Somos mesmo todos franceses.
Notei isso agora há pouco, quando fiz o exame para renovar a carteira de motorista e o médico puxou um papo comigo sobre os atentados em Paris. Ele disse que, não demora muito e haverá retaliação contra os muçulmanos, algum louco explodirá uma bomba numa mesquita lotada, retribuindo o terror que agora nos aflige.
Pode parecer, mas o médico não disse bobagem alguma. Há esse perigo, sim, e é exatamente isso o que os extremistas querem: uma guerra santa entre o ocidente e o oriente.
O ocidente corre o perigo de se consumir numa vingança doentia, contra gente de bem, que apenas quer paz para trabalhar e prosperar.
Nós, os ocidentais, nos chocamos com a morte de uma dezena de cartunistas em plena Paris. A tragédia consumiu as primeiras páginas dos jornais e dos sites de notícias.
Foi mesmo algo inusitado, não a violência em si, mas pelo fato das vítimas trabalharem na imprensa e pelo local do atentado, no coração da capital francesa.
Nossa indignação vem muito da sensação de insegurança, pelo atrevimento dos terroristas em querer impor a nós, ocidentais, suas regras de conduta.
Somos, então, todos franceses, abaixo o terrorismo e viva a liberdade de expressão.
Mas também me ocorreu que não vi em site algum a notícia que escutei agora há pouco na CBN.
Na Nigéria, o Boko Haram intensificou seus ataques contra a população local.

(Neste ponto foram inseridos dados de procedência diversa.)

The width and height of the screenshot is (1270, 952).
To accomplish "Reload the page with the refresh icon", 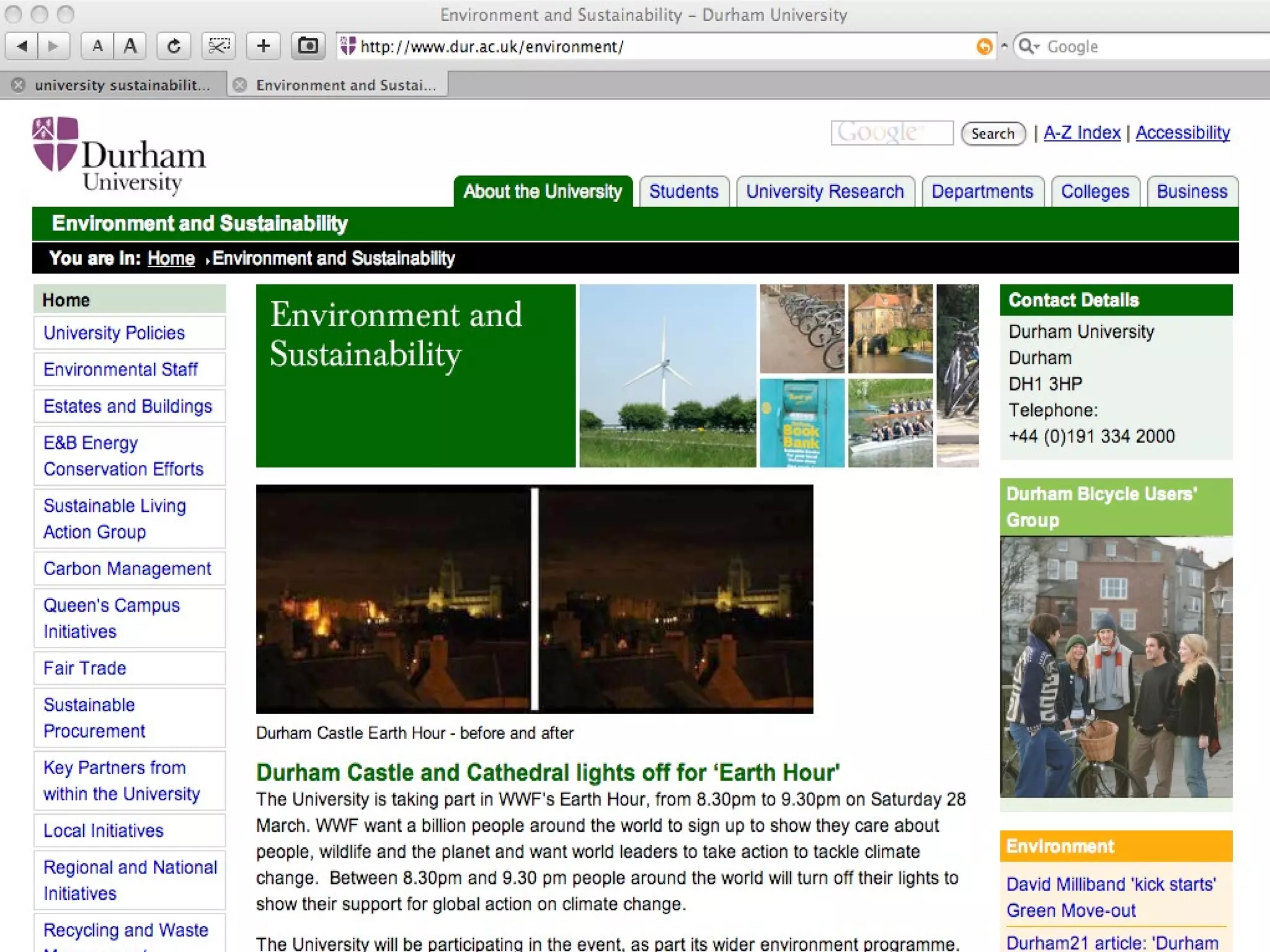I will tap(174, 46).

Desde o dia 6, véspera do atentado contra o Charlie Hebdo, mais de dois mil nigerianos morreram pelas mãos dos extremistas islâmicos.
Observo que dois mil nigerianos mortos não mereceram uma vírgula nas primeiras páginas da imprensa ocidental. Não houve passeatas e ninguém apagou as luzes da Torre Eiffel.
Ah, dirão alguns, massacres na África acontecem todo dia, não são notícia. Além disso, nigerianos são muçulmanos e negros. Então, eles que se matem, não é mesmo?
Nessa hora, é mais chique sair às ruas indignado com uma plaquinha Je suis Charlie do que com um cartaz contra o Boko Haram. Até porque tem muita gente que defende o inalienável direito da autodeterminação dos povos, mesmo que seja para se exterminarem uns aos outros.
Sim, eles podem se matar a vontade, mas desde que seja longe daqui.
Vale lembrar que na própria França, nos anos setenta, houve quem prestigiasse Pol Pot e seu original Khmer Vermelho, vistos como herois socialistascna luta contra o imperialismo. Era tudo muito lindo e heroico até que estourasse a notícia dos milhões de mortos cambodjanos e das loucuras cometidas por quem apenas queria transformar o mundo eliminando seus adversários.
O fato é que não se pode mesmo tolerar o terrorismo, seja ele contra cartunistas ou simples aldeões de um remoto vilarejo africano.
Nesse sentido, fez bem a França ao intervir no Mali. O governo francês, naquele episódio, mostrou maior grandeza moral que parte dos jornalistas de sua terra.
Não cabem mais as críticas daqueles que acusam o ocidente de criar monstros para combater monstruosidade. Os massacres em Paris e em tantos locais do mundo mostram que os monstros existem, sim; nós é que somos seletivos em enxergar só as monstruosidades que nos atingem diretamente.